Asian elephants are a remarkable species that face a myriad of challenges posed by dwindling habitat and increasing conflict with humans. By tracking them, Smithsonian scientists can gain a better understanding of their activity and provide recommendations for the best way to protect them.
Height: 1.8-3.7m (6 to 12 ft)
Weight: 2700-5500kg (6 to 12,000 lbs)
Elephants are one of the most intelligent animals in the world demonstrating complex thought, self-awareness, and creative problem solving skills.

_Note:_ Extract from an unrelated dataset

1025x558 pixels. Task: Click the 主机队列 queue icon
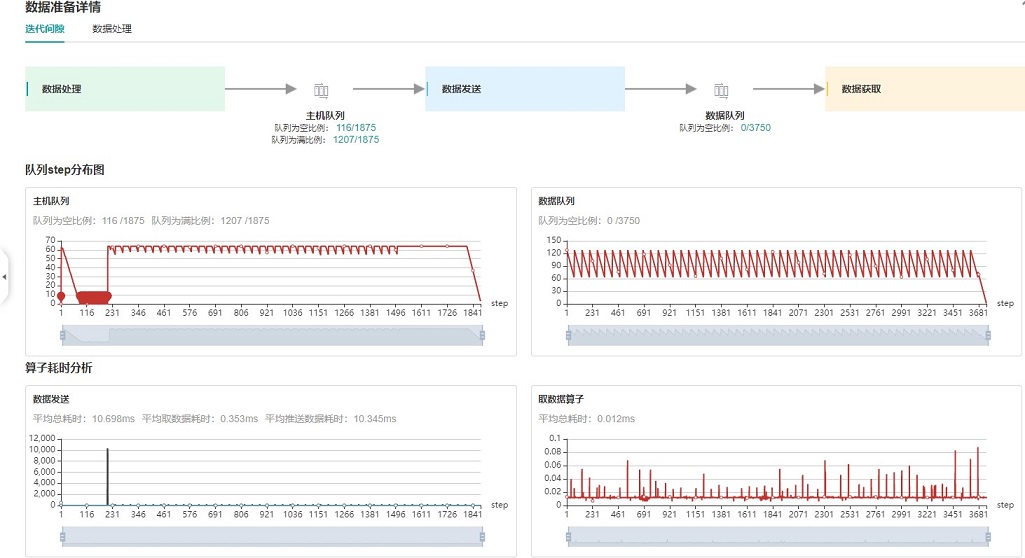[321, 90]
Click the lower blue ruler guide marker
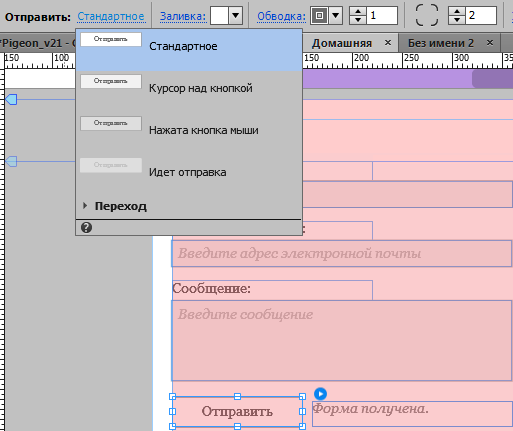The image size is (513, 431). (x=11, y=162)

Conservation Status: Endangered
Smithsonian scientists have been tracking Asian elephants in the wild since 2014. Asian elephant populations are at an all-time low globally, with wild populations in Myanmar estimated to be < 2000 individuals. Threats to the species include loss of habitat, human encroachment, and poaching. Knowledge regarding the space use, resource utilization, and movement is minimal. In order to track individuals, elephants are fitted with GPS collar that weigh <1% of the animals body weight. The collar is equipped with a GPS tracking device, providing the precise location of the animal over time.
Over the past three years, Smithsonian scientists and colleagues have successfully collared 19 individuals. The data from these tracking devices have been priceless, providing detailed information about the movements of animals as they navigate across changing landscapes, how they interact with other elephants, and areas of human-elephant conflict. These conflicts can be devastating to farmers – usually resulting in a significant loss of income for the families and even fatalities when their homes are crushed. Unfortunately, we have also identified a high incidence of poaching, with 7 of 19 (37%) collared elephants confirmed as being poached. Unlike their African cousins, Asian elephants are being poached for their skin and body parts. This is particularly troubling, as it means that all age groups and sexes are potential targets (bulls, cows, juveniles, and infants).
By tracking Asian elephants throughout these habitats, Smithsonian scientists aim to understand the factors that influence the movement of these magnificent and endangered creatures, while also providing relevant information to local partners and government officials to improve their conservation status.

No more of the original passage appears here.